Edit distance makes sense when we compare two strings. The distance between the a=a1a2a3…an and b=b1b2b3…bn strings is the smallest number of the insert/delete operation of single characters required to convert the string from a to b. For example, a = abcd and b = abbd. To convert a to b, we have to delete the second b and insert c in its place. No smallest number of operations would convert a to b, thus the distance is d(a, b)=2.
Hamming distance compares two vectors of the same size and counts the number of dimensions in which they differ. In other words, it measures the number of substitutions required to convert one vector into another.
There are many distance measures focusing on various properties, for instance, correlation measures the linear relationship between two elements: Mahalanobis distance that measures the distance between a point and distribution of other points and SimRank, which is based on graph theory, measures similarity of the structure in which elements occur, and so on. As you can already imagine selecting and designing the right similarity measure for your problem is more than half of the battle. An impressive overview and evaluation of similarity measures is collected in Chapter 2, Similarity and Dissimilarity Measures in the book Image Registration: Principles, Tools and Methods by A. A. Goshtasby (2012).
The curse of dimensionality refers to a situation where we have a large number of features, often hundreds or thousands, which lead to an extremely large space with sparse data and, consequently, to distance anomalies. For instance, in high dimensions, almost all pairs of points are equally distant from each other; in fact, almost all the pairs have distance close to the average distance. Another manifestation of the curse is that any two vectors are almost orthogonal, which means all the angles are close to 90 degrees. This practically makes any distance measure useless.

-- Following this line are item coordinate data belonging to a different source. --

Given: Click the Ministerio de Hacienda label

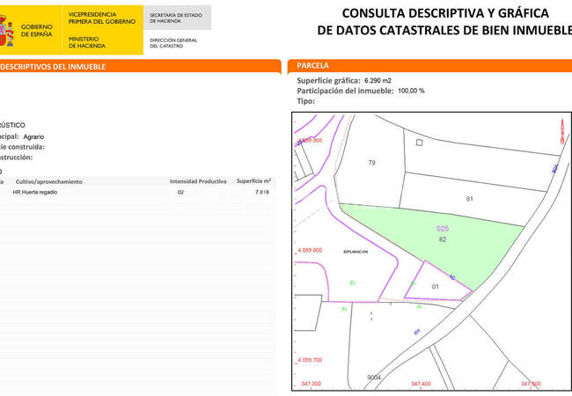Looking at the screenshot, I should pos(86,40).
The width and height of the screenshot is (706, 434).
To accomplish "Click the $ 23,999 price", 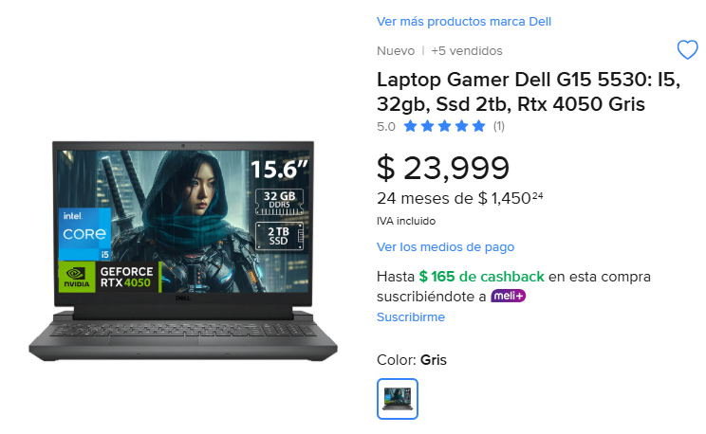I will click(x=443, y=168).
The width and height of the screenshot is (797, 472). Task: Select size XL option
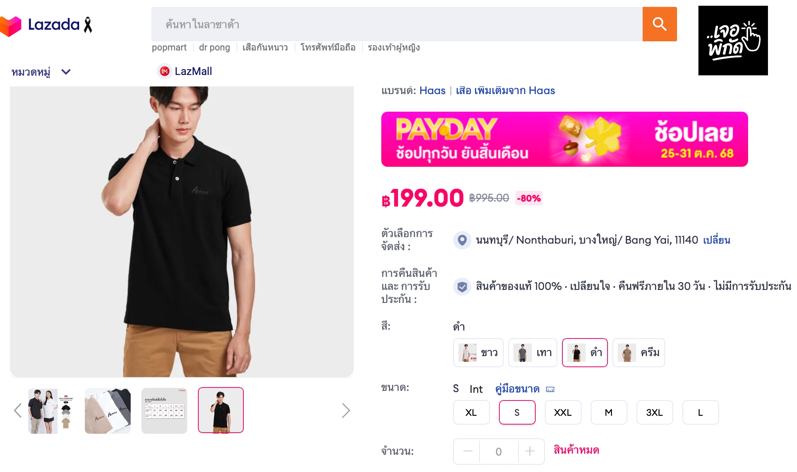click(x=471, y=412)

A cure for the curse of dimensionality might be found in one of the data reduction techniques, where we want to reduce the number of features; for instance, we can run a feature selection algorithm such as ReliefF or feature extraction/reduction algorithm such as PCA.
Clustering is a technique for grouping similar instances into clusters according to some distance measure. The main idea is to put instances that are similar (that is, close to each other) into the same cluster, while keeping the dissimilar points (that is, the ones further apart from each other) in different clusters. An example of how clusters might look is shown in the following diagram:
The clustering algorithms follow two fundamentally different approaches. The first is a hierarchical or agglomerative approach that first considers each point as its own cluster, and then iteratively merges the most similar clusters together. It stops when further merging reaches a predefined number of clusters or if the clusters to be merged are spread over a large region.

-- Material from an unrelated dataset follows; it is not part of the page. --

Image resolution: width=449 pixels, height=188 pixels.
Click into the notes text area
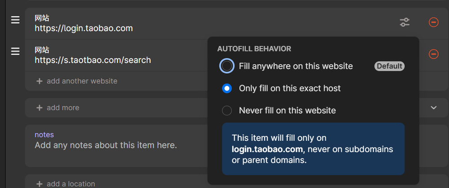(x=106, y=145)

The other approach is based on point assignment. First, initial cluster centers (that is, centroids) are estimated—for instance, randomly—and then, each point is assigned to the closest cluster, until all the points are assigned. The most well-known algorithm in this group is k-means clustering.
The k-means clustering picks initial cluster centers either as points that are as far as possible from one another or (hierarchically) clusters a sample of data and picks a point that is the closest to the center of each of the k clusters.